[start of Available data]

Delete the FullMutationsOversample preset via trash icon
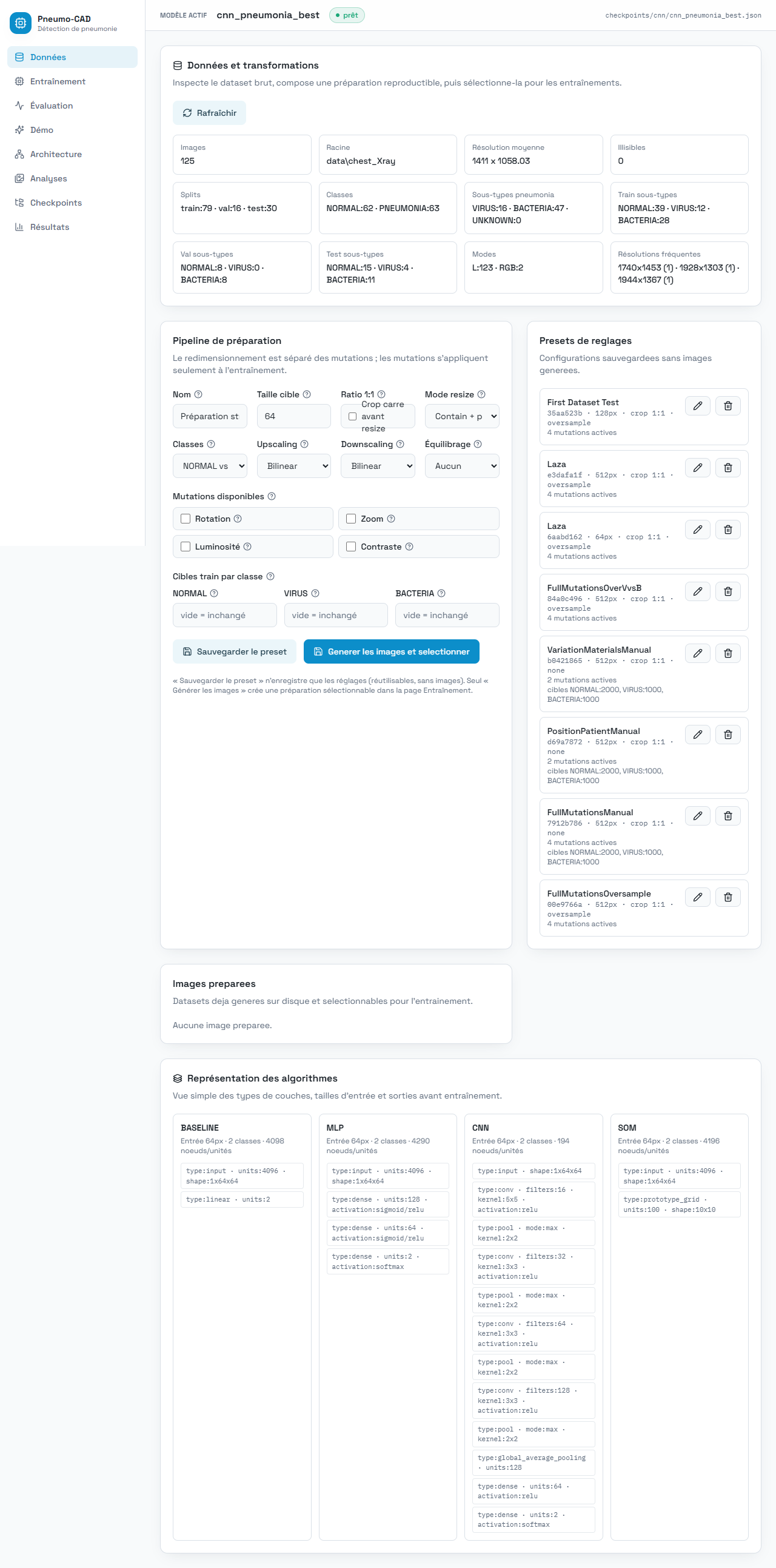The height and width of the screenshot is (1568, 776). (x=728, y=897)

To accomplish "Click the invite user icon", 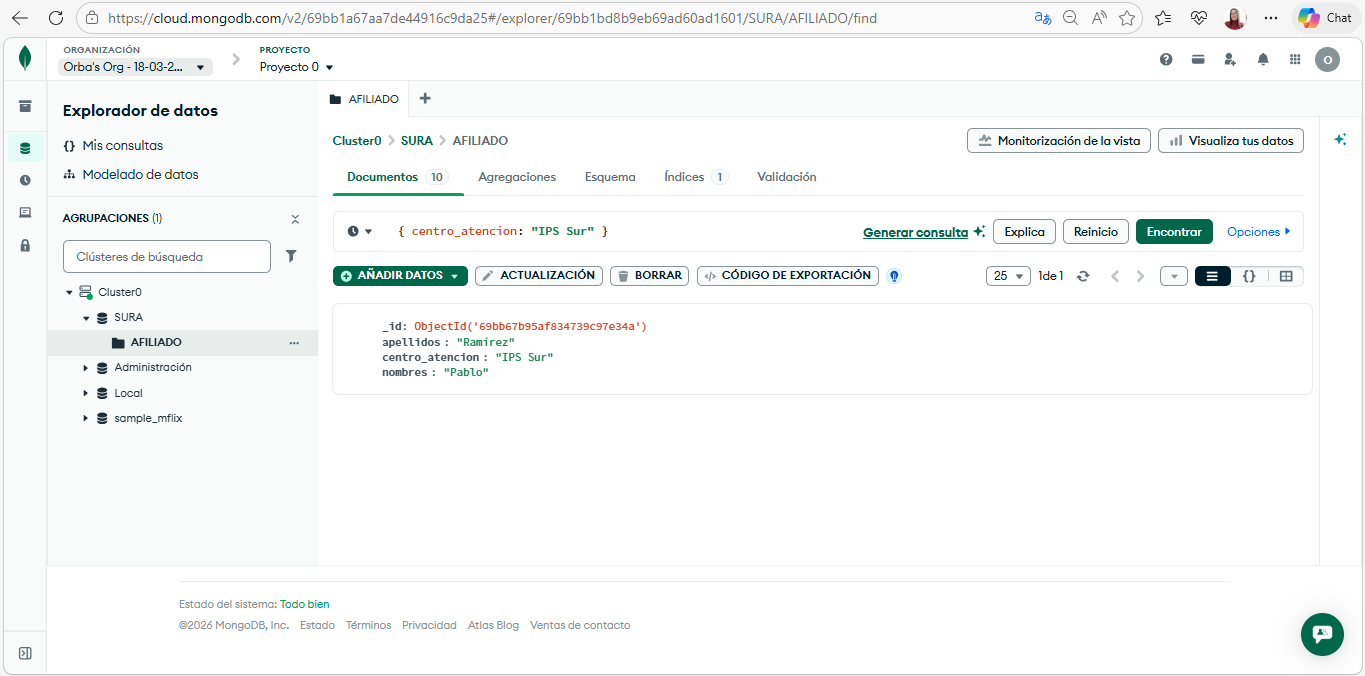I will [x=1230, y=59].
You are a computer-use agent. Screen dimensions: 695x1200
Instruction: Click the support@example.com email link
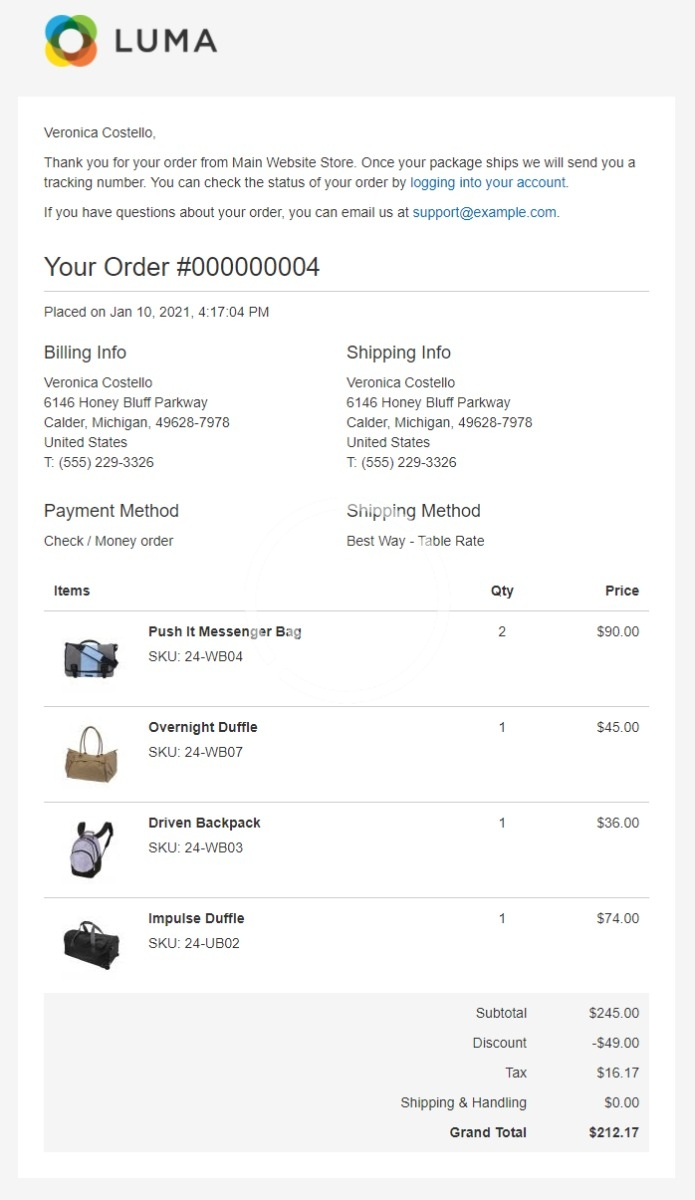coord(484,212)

[end of Available data]

* The exercise: Copy out the rows word for word, starting at the line that contains "You are a computer-use" and running through the end of the rows, without the pictures.

* Task solution:
You are a computer-use agent. Screen dimensions: 695x1200
Instruction: Click the support@example.com email link
coord(484,212)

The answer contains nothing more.